Stated task – Copy the listing below word for word, from its start through the line containing "tap(438, 71)", and leave the pictures out.

Dataset records –
— Start —

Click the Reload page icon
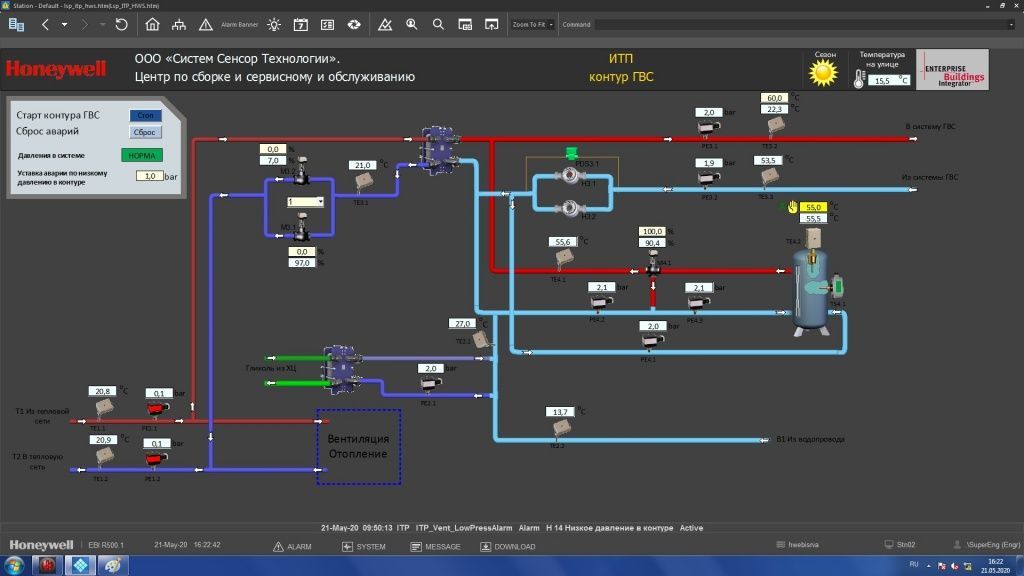Screen dimensions: 1024x576 (x=121, y=24)
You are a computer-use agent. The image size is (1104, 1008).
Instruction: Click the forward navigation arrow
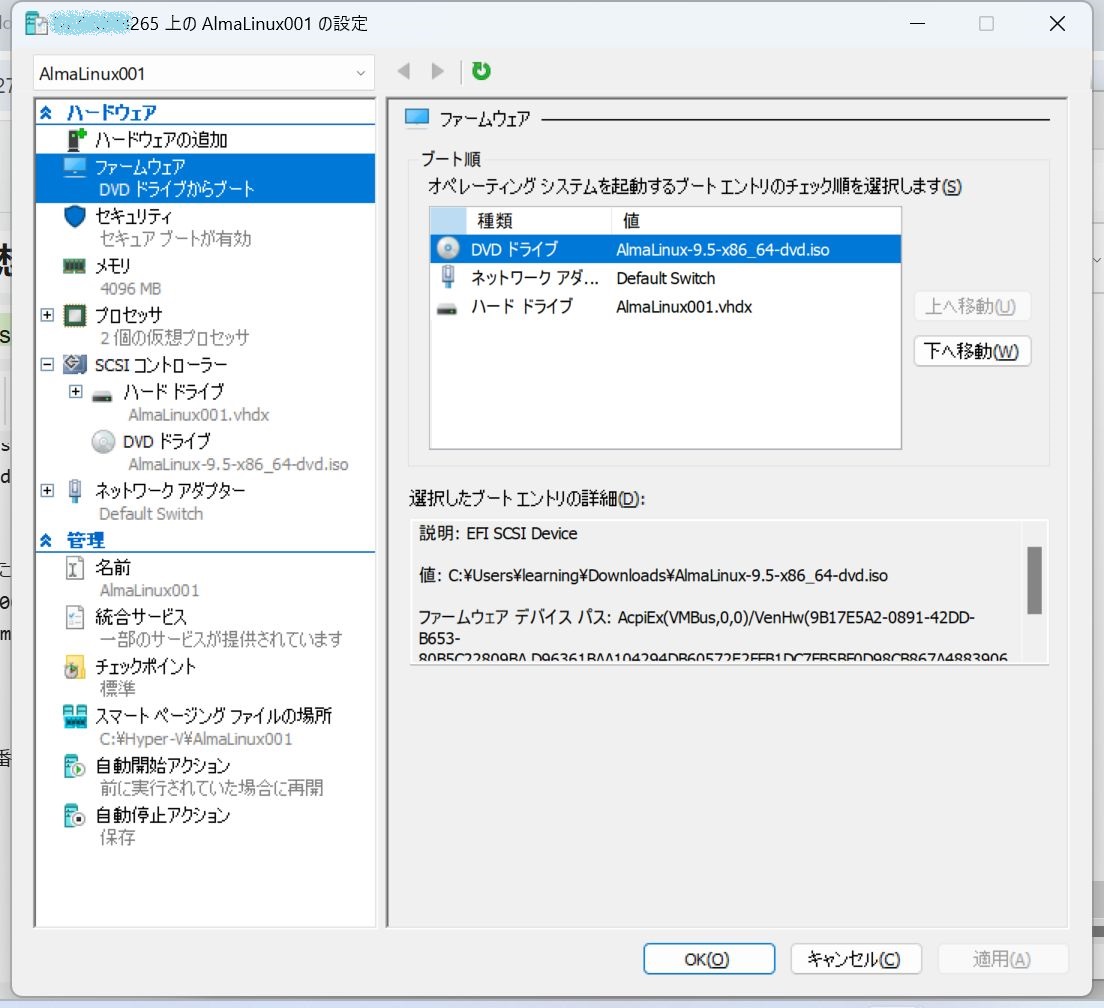tap(438, 71)
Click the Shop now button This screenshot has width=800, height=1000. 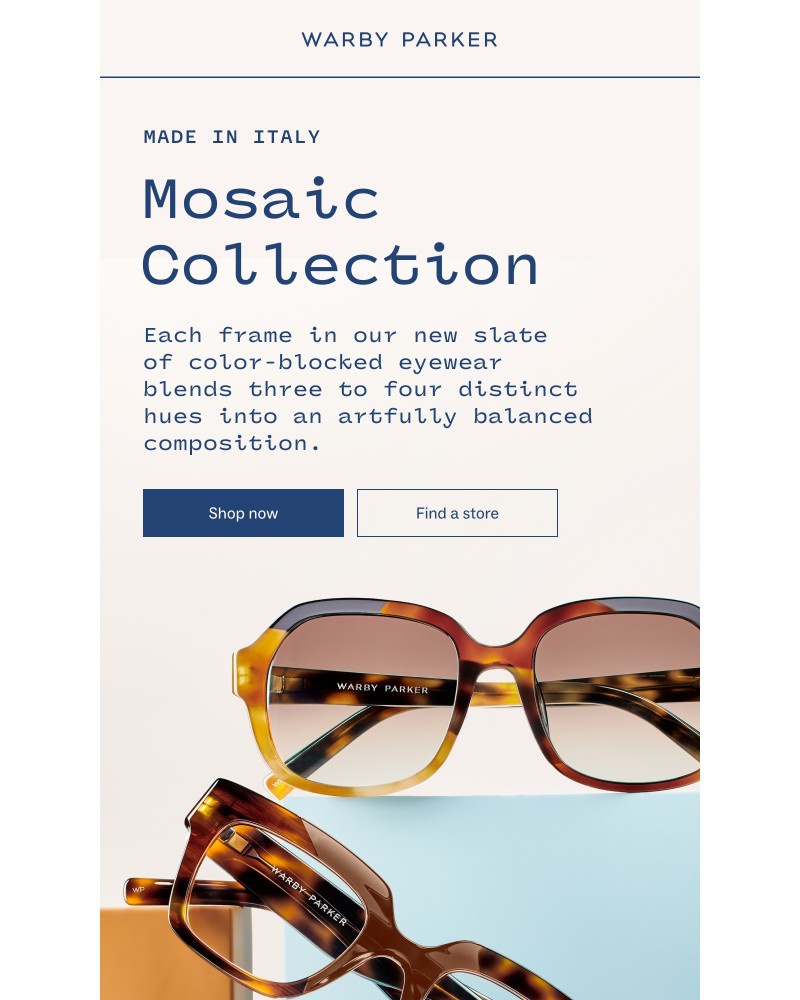[x=243, y=513]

— End —

Answer to the exercise –
Click the Reload page icon
Screen dimensions: 1024x576 (x=121, y=24)
You are a computer-use agent. The image size is (1104, 1008).
Instruction: Click the forward navigation arrow
tap(438, 71)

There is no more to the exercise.